* [Problem details]: A single number is the answer here: the count of lines in the records below in which the word "width" appears.

* [Dataset extract]:
....................

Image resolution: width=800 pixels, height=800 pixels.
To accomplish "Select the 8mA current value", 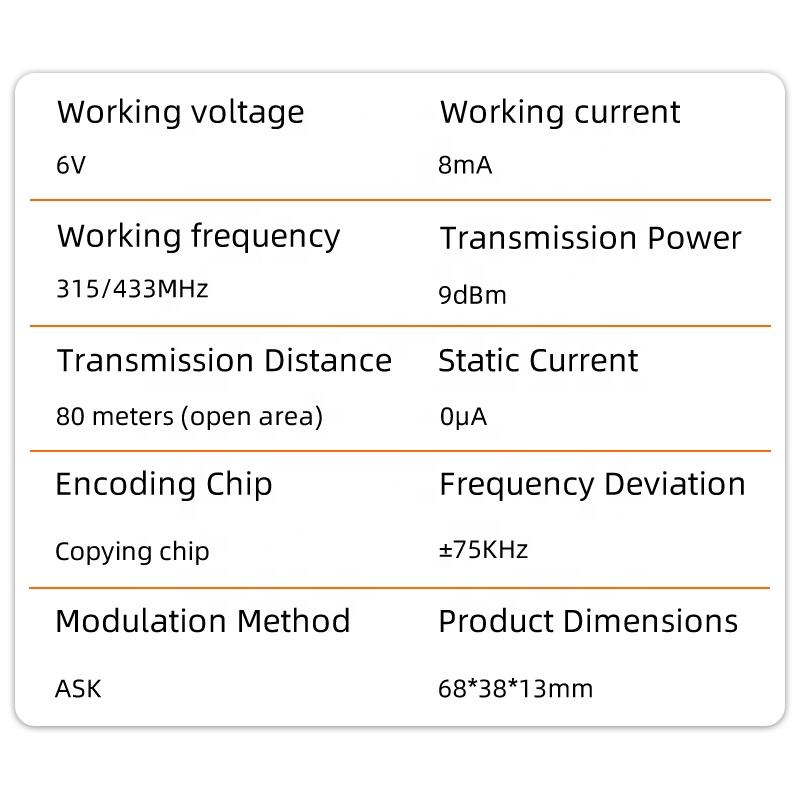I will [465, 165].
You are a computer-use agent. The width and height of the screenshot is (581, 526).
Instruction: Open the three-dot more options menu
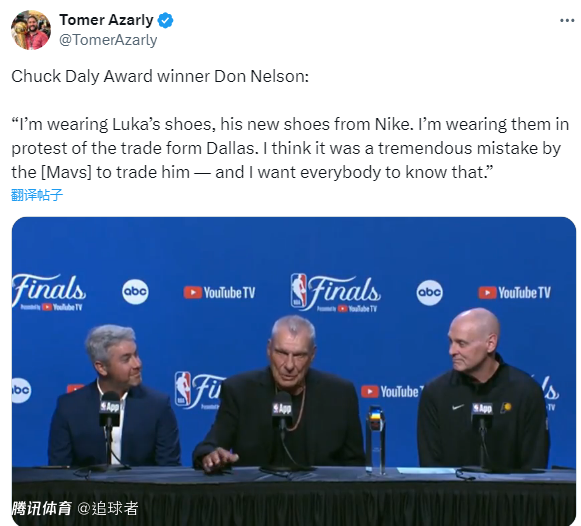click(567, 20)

....................

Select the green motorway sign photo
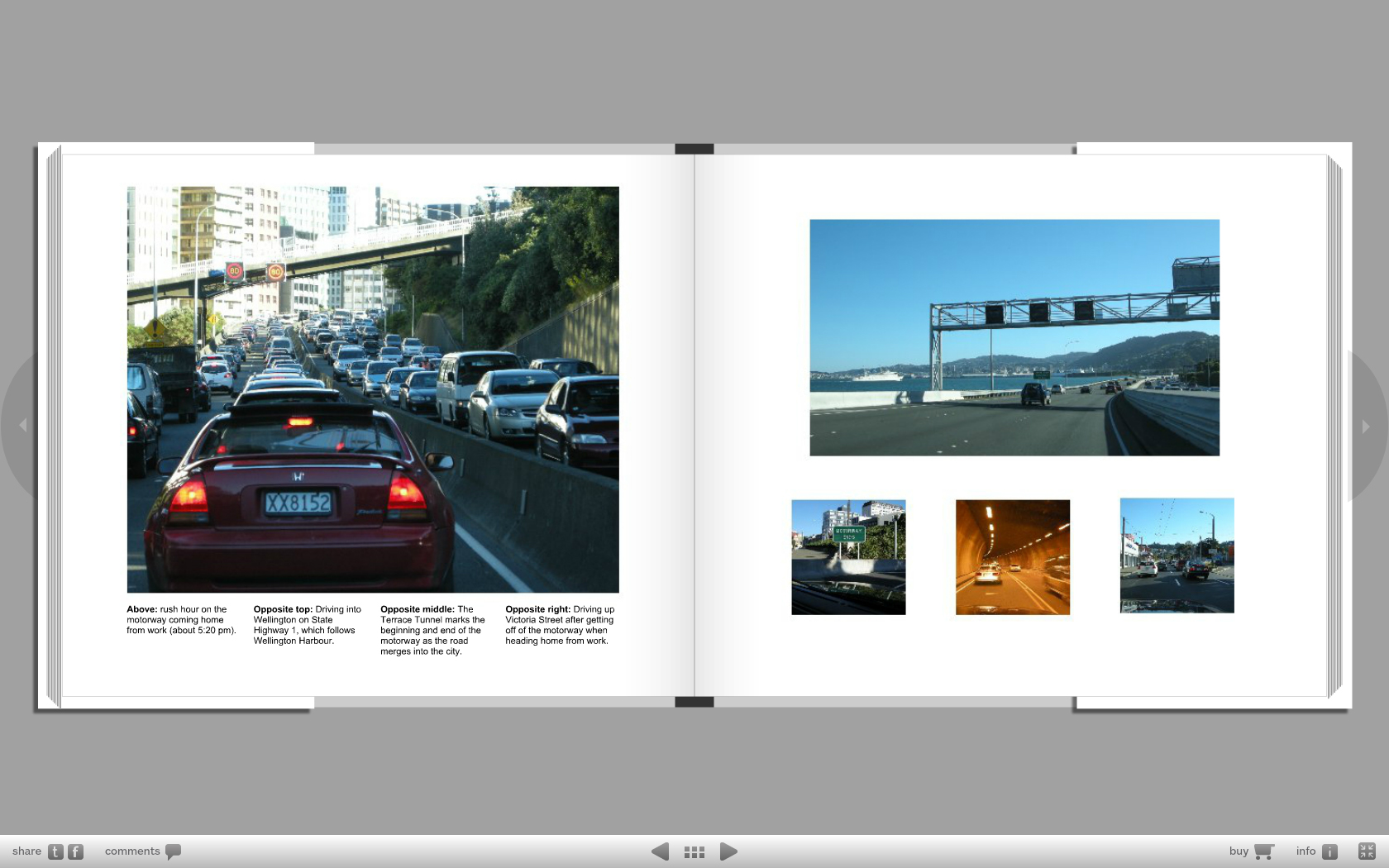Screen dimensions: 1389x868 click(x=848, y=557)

....................

* [Exercise output]: 2